L'idea di svolgere il Consiglio dei Ministri a Reggio è stata dei Ministri Maroni e Alfano, ma l'ok decisivo è arrivato dal Presidente Berlusconi
L’importantissimo e atteso Piano straordinario antimafia annunciato dal Governo sarà approvato giovedì 28 gennaio, quando a Reggio Calabria si terrà la riunione del Consiglio dei Ministri che testimonia ulteriormente qunto sia stringente l’azione di contrasto da parte del Governo contro la criminaltà organizzata e, in modo particolare, contro la ‘ndrangheta. Il Piano sarà proposto dal Ministro dell’Interno, Roberto Maroni, e dal Ministro della Giustizia Angelino Alfano.
Lo stesso Maroni ha spiegato, a Reggio poche ore fa, che -uno dei punti fondamentali del Piano sarà l’istituzione dell’Agenzia per la gestione dei beni sequestrati e confiscati alle mafie, che avrà sede a Reggio Calabria. Si tratta di un segnale forte che sarà dato a tutto il Paese nella lotta al crimine organizzato e che consentirà, tra l’altro, tempi più rapidi tra i sequestri dei beni e la loro assegnazione per scopi di utilità sociale-.

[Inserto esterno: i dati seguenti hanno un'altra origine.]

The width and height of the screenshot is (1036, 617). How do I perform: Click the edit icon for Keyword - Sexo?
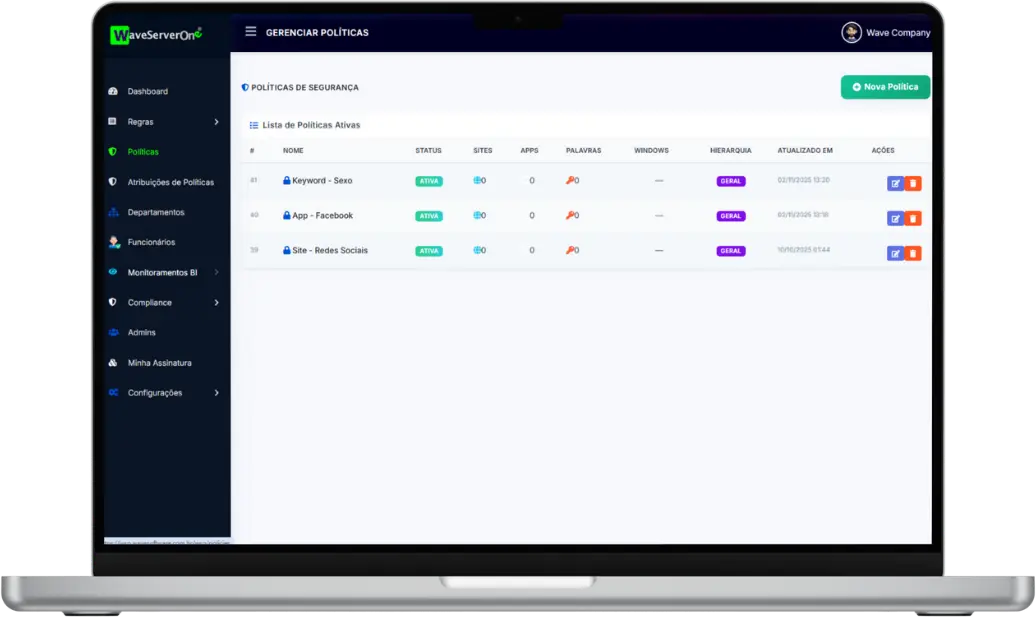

Proprio sul tema del sequestro di beni, Maroni ieri mattina a Reggio Calabria, prima di intervenire al convegno organizzato dalla Cisl e dal Siulp, ha inaugurato una scuola elementare realizzata in un bene confiscato alla cosca Libri della ‘ndrangheta. Il ministro dell’Interno, accolto dal sindaco di Reggio, Giuseppe Scopelliti, ha detto che -l’iniziativa di stamattina concretizza un binomio fondamentale nella lotta contro la criminalità organizzata: l’aggressione ai patrimoni mafiosi e il loro utilizzo per scopi sociali a vantaggio soprattutto dei giovani. E’ fondamentale colpire i criminali nel portafogli e utilizzare poi i beni confiscati per scopi di legalità. La criminalità è una cappa che il Governo vuole sconfiggere definitivamente contando anche sulla convinzione e la collaborazione della gente comune. Noi, per parte nostra, continueremo lungo questa strada senza alcun tentennamento-.
Maroni ha anche ricordato che da quando è in carica il Governo Berlusconi sono stati sequestrati complessivamente 12 mila beni immobili per un valore complessivo di sette miliardi di euro. Nell’aggressione ai patrimoni mafiosi l’Italia, secondo Maroni, -ha svolto un ruolo che non ha uguali nel resto d’Europa-.